● **TASK DETAILS**:
Pictures in the records below must be left out. Return exactly the lines from the line with "Where should I" to the line with "Screen dimensions: 848x740", both included.

● **GIVEN DATA**:
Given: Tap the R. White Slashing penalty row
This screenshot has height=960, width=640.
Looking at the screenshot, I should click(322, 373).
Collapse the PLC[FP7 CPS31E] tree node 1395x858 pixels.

--

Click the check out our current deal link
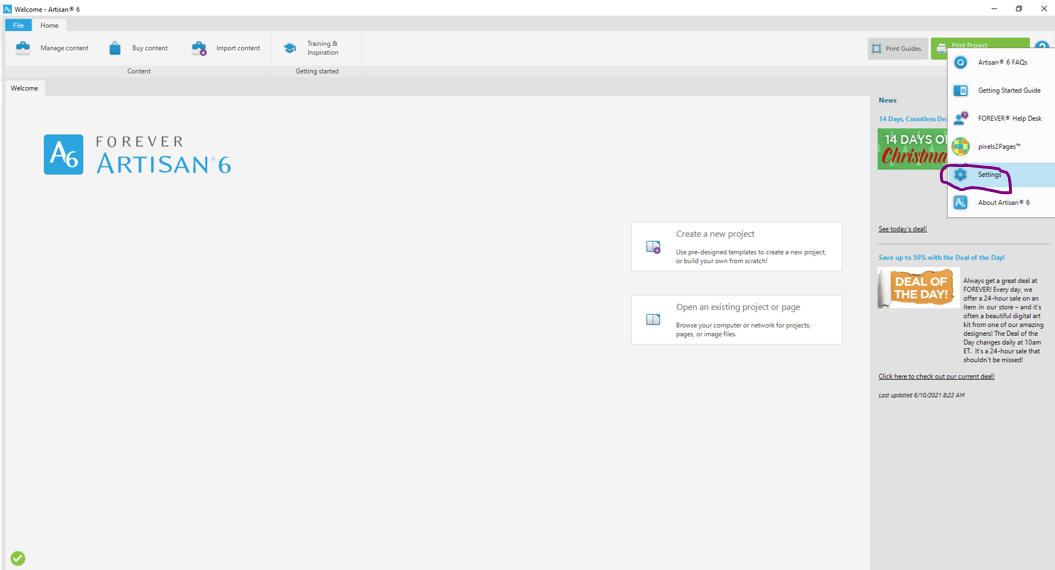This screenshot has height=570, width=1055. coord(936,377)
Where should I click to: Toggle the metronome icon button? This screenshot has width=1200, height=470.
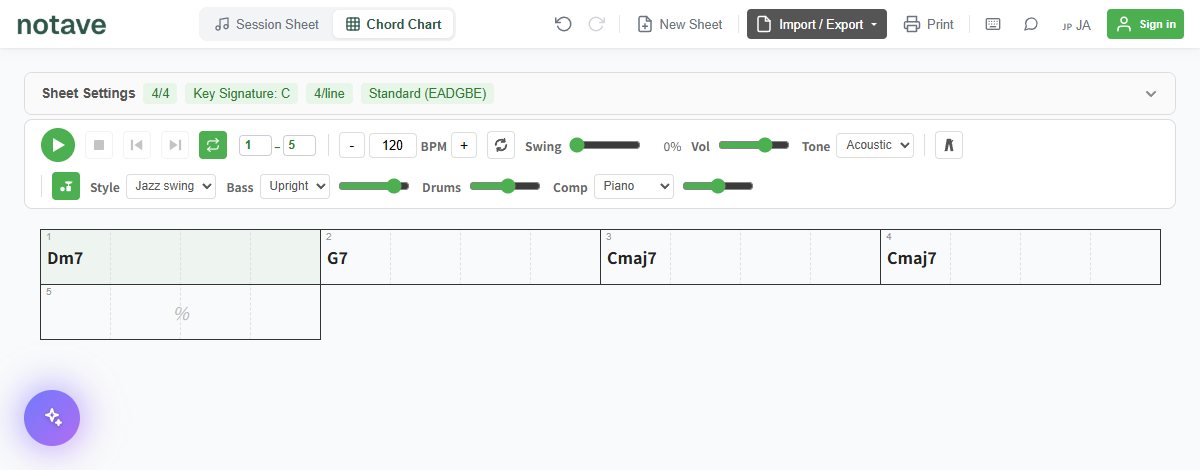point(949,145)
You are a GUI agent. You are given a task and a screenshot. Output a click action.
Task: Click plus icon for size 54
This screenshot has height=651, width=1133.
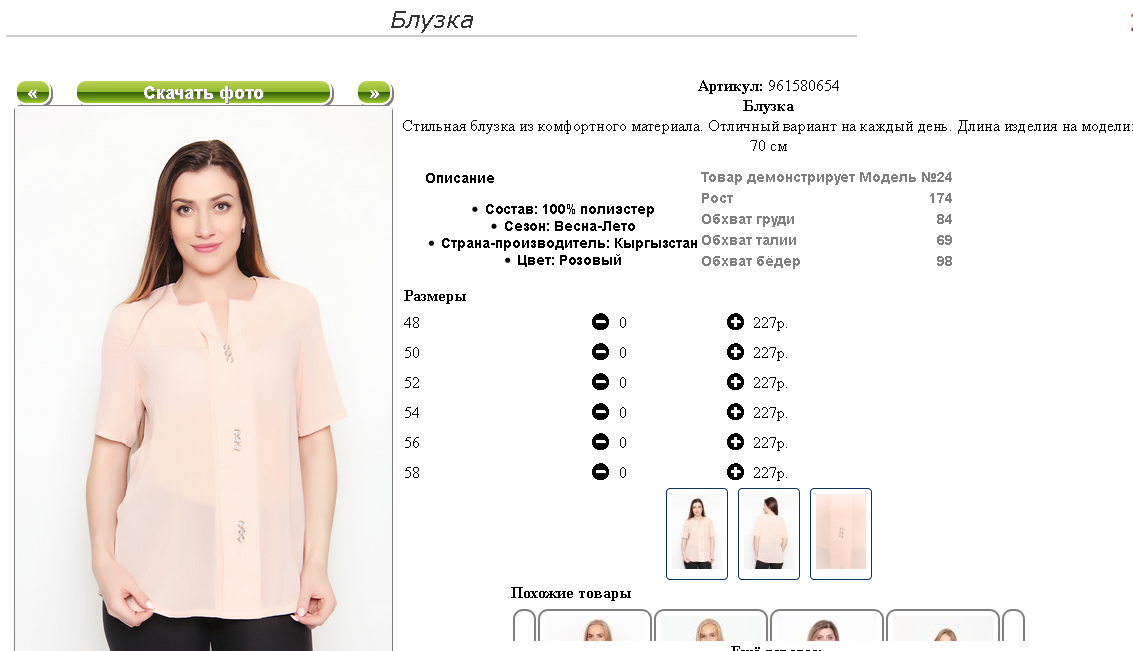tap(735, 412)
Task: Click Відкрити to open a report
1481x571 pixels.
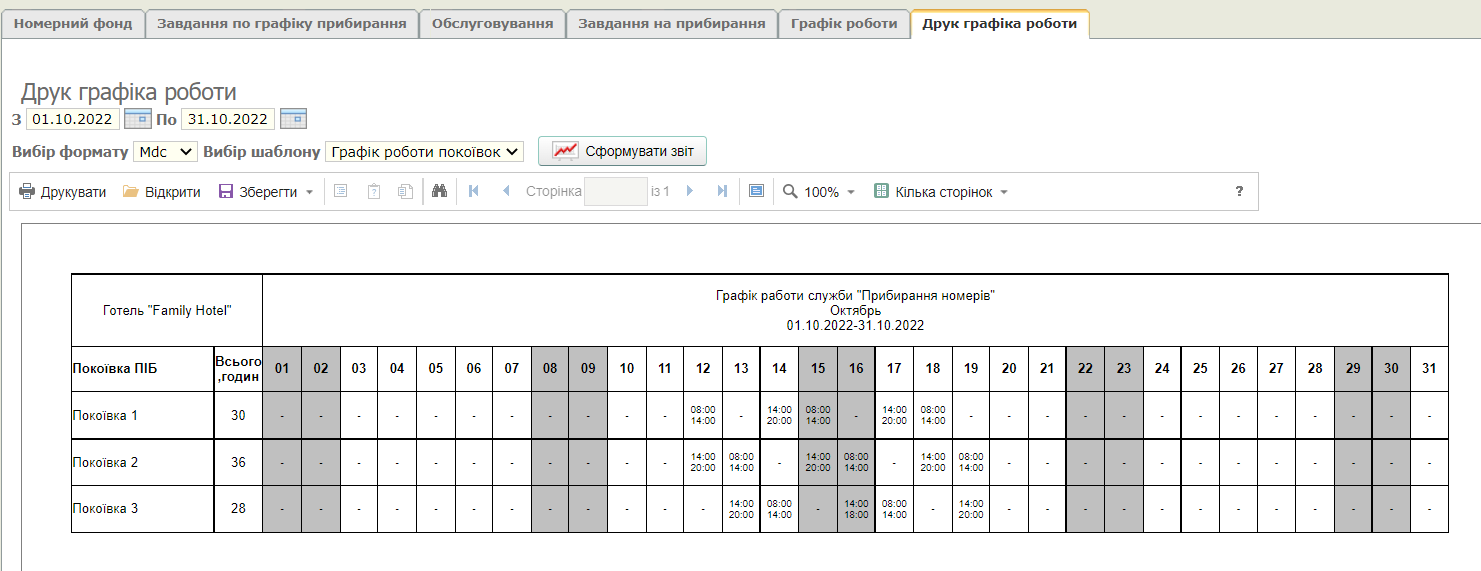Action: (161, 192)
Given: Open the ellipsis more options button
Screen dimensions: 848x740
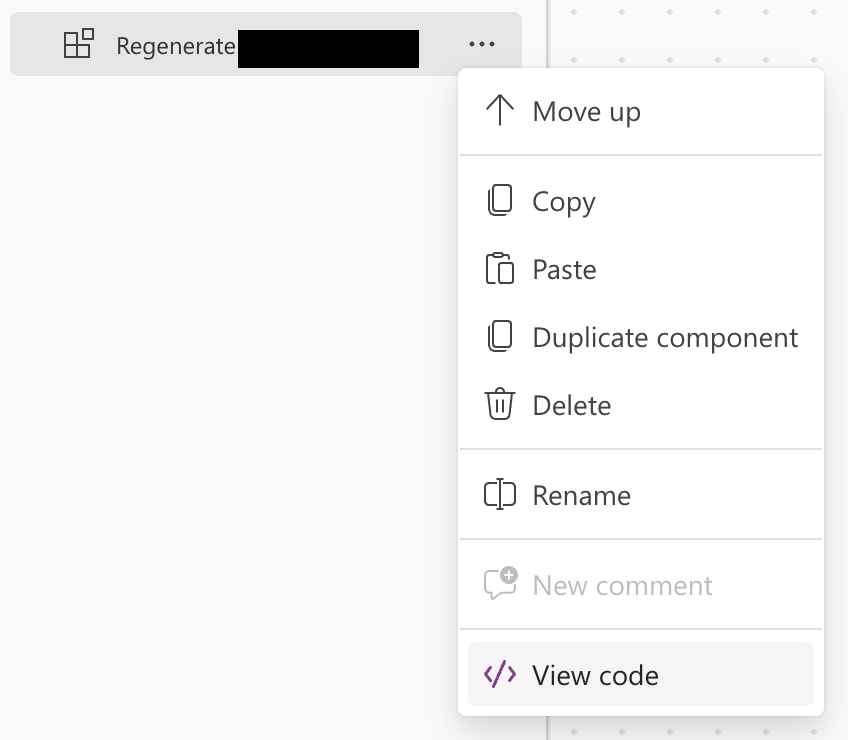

● **YOUR RESPONSE**:
Where should I click to: Toggle the metronome icon button? This screenshot has width=1200, height=470.
point(949,145)
You are a GUI agent. You are given a task and a screenshot. Output a click action.
Task: Click plus icon for size 54
This screenshot has height=651, width=1133.
tap(735, 412)
Task: Click Відкрити to open a report
1481x571 pixels.
Action: (161, 192)
Given: Open the ellipsis more options button
Screen dimensions: 848x740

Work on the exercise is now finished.